Every entry below is to be copied exactly, with nothing omitted.

▸ **Dataset entries**:
=== Section Start ===

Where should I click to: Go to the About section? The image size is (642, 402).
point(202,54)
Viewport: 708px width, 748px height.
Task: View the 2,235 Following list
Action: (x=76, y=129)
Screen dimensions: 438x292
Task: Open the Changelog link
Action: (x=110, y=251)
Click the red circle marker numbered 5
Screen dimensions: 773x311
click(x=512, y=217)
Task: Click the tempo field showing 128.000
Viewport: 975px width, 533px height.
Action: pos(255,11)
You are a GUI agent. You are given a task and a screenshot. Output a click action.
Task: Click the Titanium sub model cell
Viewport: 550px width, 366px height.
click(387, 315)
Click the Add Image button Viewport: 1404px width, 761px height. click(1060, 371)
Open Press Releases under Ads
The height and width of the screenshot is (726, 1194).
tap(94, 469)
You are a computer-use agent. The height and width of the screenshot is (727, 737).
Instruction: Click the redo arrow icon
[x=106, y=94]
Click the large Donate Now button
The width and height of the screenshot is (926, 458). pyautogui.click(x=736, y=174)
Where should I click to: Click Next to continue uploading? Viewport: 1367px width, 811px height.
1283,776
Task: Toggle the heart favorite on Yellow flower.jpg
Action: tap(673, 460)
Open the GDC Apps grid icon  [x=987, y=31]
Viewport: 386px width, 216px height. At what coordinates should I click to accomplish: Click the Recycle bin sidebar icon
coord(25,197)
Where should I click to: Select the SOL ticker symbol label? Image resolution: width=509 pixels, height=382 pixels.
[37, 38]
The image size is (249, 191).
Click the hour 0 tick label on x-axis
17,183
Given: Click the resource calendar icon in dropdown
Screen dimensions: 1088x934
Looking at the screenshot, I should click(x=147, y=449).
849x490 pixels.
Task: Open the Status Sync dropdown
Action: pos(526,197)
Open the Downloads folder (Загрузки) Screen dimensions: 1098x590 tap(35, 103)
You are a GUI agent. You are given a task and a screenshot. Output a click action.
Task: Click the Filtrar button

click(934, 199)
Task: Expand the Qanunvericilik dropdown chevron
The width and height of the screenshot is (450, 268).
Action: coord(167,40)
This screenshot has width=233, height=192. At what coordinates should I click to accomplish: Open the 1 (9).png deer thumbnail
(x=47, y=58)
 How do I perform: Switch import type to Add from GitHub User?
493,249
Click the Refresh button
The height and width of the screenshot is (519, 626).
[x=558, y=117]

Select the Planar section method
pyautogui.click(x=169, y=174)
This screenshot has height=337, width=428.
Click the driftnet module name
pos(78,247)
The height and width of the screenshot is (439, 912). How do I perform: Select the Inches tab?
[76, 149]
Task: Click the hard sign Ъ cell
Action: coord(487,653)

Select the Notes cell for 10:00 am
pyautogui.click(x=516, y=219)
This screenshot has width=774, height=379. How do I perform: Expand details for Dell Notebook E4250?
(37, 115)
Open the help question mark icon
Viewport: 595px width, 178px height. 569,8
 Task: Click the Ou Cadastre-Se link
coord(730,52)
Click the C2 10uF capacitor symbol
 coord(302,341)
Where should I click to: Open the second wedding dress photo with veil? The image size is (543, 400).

=== Section End ===

▸ **Written answer**:
Where should I click to: Go to the About section? The image size is (642, 402).
point(202,54)
Viewport: 708px width, 748px height.
Task: View the 2,235 Following list
Action: (x=76, y=129)
Screen dimensions: 438x292
Task: Open the Changelog link
Action: (x=110, y=251)
Click the red circle marker numbered 5
Screen dimensions: 773x311
click(x=512, y=217)
Task: Click the tempo field showing 128.000
Viewport: 975px width, 533px height.
Action: pos(255,11)
You are a GUI agent. You are given a task and a screenshot. Output a click action.
Task: Click the Titanium sub model cell
Viewport: 550px width, 366px height.
click(387, 315)
Click the Add Image button Viewport: 1404px width, 761px height. click(1060, 371)
Open Press Releases under Ads
The height and width of the screenshot is (726, 1194).
tap(94, 469)
You are a computer-use agent. The height and width of the screenshot is (727, 737).
Instruction: Click the redo arrow icon
[x=106, y=94]
Click the large Donate Now button
The width and height of the screenshot is (926, 458). pyautogui.click(x=736, y=174)
Where should I click to: Click Next to continue uploading? Viewport: 1367px width, 811px height.
1283,776
Task: Toggle the heart favorite on Yellow flower.jpg
Action: tap(673, 460)
Open the GDC Apps grid icon  [x=987, y=31]
Viewport: 386px width, 216px height. At what coordinates should I click to accomplish: Click the Recycle bin sidebar icon
coord(25,197)
Where should I click to: Select the SOL ticker symbol label? Image resolution: width=509 pixels, height=382 pixels.
[37, 38]
The image size is (249, 191).
Click the hour 0 tick label on x-axis
17,183
Given: Click the resource calendar icon in dropdown
Screen dimensions: 1088x934
Looking at the screenshot, I should click(x=147, y=449).
849x490 pixels.
Task: Open the Status Sync dropdown
Action: pos(526,197)
Open the Downloads folder (Загрузки) Screen dimensions: 1098x590 tap(35, 103)
You are a GUI agent. You are given a task and a screenshot. Output a click action.
Task: Click the Filtrar button

click(934, 199)
Task: Expand the Qanunvericilik dropdown chevron
The width and height of the screenshot is (450, 268).
Action: coord(167,40)
This screenshot has width=233, height=192. At what coordinates should I click to accomplish: Open the 1 (9).png deer thumbnail
(x=47, y=58)
 How do I perform: Switch import type to Add from GitHub User?
493,249
Click the Refresh button
The height and width of the screenshot is (519, 626).
[x=558, y=117]

Select the Planar section method
pyautogui.click(x=169, y=174)
This screenshot has height=337, width=428.
Click the driftnet module name
pos(78,247)
The height and width of the screenshot is (439, 912). How do I perform: Select the Inches tab?
[76, 149]
Task: Click the hard sign Ъ cell
Action: coord(487,653)

Select the Notes cell for 10:00 am
pyautogui.click(x=516, y=219)
This screenshot has width=774, height=379. How do I perform: Expand details for Dell Notebook E4250?
(37, 115)
Open the help question mark icon
Viewport: 595px width, 178px height. 569,8
 Task: Click the Ou Cadastre-Se link
coord(730,52)
Click the C2 10uF capacitor symbol
 coord(302,341)
Where should I click to: Open the second wedding dress photo with veil? The image size is (543, 400).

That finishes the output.